Task requirements
Go through the entries and copy every line that has the string "Home" in it.

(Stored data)
◇ ◇ ◇ ◇ ◇

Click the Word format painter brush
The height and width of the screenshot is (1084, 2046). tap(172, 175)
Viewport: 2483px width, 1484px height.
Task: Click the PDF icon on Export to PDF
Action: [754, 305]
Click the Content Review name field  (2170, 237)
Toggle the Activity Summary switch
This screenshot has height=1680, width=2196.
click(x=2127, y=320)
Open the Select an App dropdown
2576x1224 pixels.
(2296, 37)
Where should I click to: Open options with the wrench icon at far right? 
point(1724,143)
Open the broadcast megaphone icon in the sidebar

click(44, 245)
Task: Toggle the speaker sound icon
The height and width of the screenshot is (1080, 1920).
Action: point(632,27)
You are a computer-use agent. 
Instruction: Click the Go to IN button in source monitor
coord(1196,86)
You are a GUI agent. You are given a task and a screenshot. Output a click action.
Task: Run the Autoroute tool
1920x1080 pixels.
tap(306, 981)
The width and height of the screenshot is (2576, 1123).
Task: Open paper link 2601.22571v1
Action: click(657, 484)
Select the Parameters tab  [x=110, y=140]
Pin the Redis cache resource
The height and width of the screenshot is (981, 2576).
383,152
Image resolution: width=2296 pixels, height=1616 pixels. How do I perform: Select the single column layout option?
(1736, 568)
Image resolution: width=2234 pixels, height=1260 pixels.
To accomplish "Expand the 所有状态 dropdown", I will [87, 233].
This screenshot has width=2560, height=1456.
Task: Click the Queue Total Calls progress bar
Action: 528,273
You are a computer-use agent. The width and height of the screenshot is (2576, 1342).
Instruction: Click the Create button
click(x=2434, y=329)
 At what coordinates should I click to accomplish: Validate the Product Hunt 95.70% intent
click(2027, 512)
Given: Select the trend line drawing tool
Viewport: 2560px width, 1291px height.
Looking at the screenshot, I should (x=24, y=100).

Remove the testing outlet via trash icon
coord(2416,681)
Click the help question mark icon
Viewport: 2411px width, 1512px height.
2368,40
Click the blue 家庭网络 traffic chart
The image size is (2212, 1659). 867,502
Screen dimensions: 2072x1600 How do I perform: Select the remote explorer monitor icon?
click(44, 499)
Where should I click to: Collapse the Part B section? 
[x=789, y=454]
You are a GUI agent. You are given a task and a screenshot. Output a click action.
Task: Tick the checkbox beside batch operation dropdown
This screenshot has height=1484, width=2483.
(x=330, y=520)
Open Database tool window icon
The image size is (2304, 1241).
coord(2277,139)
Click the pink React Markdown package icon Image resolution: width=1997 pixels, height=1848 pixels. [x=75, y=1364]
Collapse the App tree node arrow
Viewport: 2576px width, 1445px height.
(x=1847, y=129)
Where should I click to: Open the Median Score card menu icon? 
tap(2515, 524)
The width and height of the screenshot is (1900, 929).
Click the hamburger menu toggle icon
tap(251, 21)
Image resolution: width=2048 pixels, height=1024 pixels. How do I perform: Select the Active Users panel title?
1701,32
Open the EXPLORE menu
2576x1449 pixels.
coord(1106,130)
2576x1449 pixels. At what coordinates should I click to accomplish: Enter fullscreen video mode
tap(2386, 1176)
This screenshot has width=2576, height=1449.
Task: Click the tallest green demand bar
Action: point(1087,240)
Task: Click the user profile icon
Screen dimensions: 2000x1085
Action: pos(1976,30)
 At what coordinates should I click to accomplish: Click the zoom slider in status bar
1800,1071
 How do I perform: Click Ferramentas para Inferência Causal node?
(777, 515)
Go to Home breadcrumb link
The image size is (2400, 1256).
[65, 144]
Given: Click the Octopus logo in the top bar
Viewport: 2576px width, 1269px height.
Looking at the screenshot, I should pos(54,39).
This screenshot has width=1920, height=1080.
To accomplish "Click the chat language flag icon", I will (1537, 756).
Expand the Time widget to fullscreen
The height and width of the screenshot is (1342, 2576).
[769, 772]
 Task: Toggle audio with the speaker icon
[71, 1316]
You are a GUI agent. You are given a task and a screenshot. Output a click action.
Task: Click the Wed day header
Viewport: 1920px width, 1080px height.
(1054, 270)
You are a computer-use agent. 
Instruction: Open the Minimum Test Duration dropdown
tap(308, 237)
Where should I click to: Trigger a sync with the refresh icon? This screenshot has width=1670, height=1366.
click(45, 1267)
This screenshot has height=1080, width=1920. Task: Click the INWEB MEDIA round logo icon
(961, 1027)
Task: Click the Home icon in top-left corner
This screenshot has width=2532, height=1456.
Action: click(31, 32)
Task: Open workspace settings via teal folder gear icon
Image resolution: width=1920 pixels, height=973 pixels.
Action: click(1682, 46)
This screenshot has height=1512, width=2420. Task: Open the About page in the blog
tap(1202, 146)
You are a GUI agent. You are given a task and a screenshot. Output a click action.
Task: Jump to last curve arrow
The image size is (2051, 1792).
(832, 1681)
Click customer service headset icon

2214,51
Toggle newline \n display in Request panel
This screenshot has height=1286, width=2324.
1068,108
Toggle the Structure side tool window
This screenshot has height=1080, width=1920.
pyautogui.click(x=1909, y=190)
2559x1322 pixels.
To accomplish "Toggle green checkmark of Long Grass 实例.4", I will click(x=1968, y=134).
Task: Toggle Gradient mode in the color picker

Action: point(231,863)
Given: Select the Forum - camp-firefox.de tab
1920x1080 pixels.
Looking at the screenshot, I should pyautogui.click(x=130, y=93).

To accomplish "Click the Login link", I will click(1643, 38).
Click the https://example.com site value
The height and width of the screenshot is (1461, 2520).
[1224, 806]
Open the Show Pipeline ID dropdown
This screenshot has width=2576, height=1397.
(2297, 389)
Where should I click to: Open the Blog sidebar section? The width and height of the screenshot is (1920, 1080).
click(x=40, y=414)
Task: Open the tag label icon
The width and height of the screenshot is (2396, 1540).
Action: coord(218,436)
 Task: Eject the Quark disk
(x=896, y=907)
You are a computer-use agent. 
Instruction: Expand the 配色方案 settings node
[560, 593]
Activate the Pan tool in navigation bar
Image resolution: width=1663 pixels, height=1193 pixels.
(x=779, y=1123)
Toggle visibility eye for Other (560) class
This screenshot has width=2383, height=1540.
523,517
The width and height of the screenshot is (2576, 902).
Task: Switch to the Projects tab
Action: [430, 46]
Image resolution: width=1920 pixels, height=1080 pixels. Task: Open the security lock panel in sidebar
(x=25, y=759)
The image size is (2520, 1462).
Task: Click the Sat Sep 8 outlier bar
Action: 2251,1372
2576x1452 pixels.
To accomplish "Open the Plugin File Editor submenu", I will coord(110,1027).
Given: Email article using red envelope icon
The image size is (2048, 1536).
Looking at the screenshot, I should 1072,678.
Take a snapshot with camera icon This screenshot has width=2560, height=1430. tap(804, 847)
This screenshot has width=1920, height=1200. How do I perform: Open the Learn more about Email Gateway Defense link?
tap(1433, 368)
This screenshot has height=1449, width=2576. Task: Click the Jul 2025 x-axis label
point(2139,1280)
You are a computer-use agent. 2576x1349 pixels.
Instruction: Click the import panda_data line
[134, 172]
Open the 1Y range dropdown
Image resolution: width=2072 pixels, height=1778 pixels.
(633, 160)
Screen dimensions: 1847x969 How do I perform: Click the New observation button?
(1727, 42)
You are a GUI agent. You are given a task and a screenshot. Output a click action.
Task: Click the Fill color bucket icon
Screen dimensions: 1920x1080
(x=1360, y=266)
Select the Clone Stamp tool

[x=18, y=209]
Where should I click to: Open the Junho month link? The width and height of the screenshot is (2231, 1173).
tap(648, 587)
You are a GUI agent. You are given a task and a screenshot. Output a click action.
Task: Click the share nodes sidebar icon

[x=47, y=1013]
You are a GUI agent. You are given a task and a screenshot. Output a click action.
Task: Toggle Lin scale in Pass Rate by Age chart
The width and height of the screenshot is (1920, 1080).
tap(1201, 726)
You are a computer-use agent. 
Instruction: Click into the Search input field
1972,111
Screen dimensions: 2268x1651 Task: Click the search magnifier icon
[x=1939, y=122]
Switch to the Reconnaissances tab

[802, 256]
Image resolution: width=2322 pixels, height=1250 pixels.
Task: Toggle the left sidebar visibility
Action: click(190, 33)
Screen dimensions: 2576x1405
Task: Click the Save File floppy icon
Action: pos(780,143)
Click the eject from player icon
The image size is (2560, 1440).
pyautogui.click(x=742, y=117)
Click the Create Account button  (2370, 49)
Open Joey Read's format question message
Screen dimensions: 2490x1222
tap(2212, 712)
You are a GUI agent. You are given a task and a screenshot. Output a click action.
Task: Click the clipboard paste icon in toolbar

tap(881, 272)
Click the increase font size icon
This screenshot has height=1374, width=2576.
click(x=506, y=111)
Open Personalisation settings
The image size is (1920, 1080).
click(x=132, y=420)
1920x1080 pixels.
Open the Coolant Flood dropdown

◇ ◇ ◇ ◇ ◇

Output for this exercise
Go to Home breadcrumb link
Task: Click the Home icon in top-left corner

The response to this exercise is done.